(Extracted data entries)
>> Start

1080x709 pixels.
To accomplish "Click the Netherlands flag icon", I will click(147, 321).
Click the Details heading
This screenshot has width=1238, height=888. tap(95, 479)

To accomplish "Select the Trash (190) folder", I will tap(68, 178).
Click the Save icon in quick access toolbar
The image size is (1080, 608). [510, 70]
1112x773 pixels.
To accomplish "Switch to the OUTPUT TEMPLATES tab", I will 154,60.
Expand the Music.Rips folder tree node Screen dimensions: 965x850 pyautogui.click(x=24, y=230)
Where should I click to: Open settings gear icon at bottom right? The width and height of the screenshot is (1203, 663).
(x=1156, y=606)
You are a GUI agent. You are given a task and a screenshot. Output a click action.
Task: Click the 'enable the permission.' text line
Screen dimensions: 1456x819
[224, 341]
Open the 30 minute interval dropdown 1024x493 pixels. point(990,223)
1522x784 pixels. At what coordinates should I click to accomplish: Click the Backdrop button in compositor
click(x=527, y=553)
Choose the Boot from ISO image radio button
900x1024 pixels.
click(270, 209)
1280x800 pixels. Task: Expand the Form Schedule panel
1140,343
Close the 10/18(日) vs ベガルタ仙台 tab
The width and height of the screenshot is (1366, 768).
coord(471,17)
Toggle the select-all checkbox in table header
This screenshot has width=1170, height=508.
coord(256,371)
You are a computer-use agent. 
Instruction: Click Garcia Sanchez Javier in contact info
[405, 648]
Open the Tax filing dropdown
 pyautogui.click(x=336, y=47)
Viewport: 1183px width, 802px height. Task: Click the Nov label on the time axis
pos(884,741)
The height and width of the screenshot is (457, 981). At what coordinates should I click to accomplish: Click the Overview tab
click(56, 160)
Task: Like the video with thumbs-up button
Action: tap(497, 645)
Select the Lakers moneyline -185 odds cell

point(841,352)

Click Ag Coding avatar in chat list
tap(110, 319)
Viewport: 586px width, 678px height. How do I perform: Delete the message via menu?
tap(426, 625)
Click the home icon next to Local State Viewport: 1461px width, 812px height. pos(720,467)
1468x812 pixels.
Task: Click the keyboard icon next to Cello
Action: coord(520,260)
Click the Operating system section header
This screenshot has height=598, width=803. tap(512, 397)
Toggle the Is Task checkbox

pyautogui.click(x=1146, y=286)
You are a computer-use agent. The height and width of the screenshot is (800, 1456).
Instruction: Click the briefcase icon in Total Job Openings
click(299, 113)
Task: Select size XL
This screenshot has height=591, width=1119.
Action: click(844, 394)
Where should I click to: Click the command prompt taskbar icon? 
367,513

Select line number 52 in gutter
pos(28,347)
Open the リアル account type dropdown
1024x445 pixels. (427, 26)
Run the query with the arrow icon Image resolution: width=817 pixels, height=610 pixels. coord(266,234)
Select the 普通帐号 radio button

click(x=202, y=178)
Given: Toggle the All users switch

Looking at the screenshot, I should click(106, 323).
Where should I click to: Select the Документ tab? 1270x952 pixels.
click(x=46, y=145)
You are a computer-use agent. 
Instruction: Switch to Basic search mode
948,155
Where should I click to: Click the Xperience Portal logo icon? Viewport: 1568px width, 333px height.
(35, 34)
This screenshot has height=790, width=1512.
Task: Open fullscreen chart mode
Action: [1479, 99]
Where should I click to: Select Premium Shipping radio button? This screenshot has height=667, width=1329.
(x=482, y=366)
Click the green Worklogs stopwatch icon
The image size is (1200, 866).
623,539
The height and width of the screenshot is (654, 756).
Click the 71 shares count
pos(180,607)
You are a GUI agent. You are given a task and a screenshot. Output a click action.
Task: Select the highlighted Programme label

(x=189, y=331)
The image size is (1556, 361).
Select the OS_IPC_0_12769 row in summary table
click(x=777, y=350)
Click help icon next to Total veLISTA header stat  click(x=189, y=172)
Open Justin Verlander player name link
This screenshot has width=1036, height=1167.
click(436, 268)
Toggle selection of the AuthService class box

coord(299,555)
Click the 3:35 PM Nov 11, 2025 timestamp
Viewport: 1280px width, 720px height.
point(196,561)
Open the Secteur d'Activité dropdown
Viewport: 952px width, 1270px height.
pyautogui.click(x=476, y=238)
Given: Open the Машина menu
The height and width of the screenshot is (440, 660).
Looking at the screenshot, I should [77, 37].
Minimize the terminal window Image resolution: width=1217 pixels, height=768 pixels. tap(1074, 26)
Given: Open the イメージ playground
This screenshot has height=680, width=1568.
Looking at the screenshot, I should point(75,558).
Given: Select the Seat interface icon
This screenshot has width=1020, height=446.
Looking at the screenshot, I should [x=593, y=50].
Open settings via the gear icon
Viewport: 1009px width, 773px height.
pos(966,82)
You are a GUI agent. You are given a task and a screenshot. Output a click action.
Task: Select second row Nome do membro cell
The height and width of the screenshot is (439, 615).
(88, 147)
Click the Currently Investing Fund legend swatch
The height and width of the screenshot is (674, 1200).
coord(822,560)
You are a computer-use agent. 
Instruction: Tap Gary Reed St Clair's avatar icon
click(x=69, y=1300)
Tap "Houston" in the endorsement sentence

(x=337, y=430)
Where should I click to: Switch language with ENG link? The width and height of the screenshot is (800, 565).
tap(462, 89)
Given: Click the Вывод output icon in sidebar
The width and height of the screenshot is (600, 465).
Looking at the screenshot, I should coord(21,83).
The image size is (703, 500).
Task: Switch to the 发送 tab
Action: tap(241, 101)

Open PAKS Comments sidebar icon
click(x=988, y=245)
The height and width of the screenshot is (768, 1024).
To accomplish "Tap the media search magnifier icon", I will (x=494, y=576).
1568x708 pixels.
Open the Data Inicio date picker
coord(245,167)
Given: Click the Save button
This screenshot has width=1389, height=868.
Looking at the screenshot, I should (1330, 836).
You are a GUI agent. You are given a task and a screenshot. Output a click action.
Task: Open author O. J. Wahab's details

>> End

* **Goal**: Show each line from the entries above that contains the string "radio", copied in full.

* **Exercise answer**:
Choose the Boot from ISO image radio button
Select the 普通帐号 radio button
Where should I click to: Select Premium Shipping radio button? This screenshot has height=667, width=1329.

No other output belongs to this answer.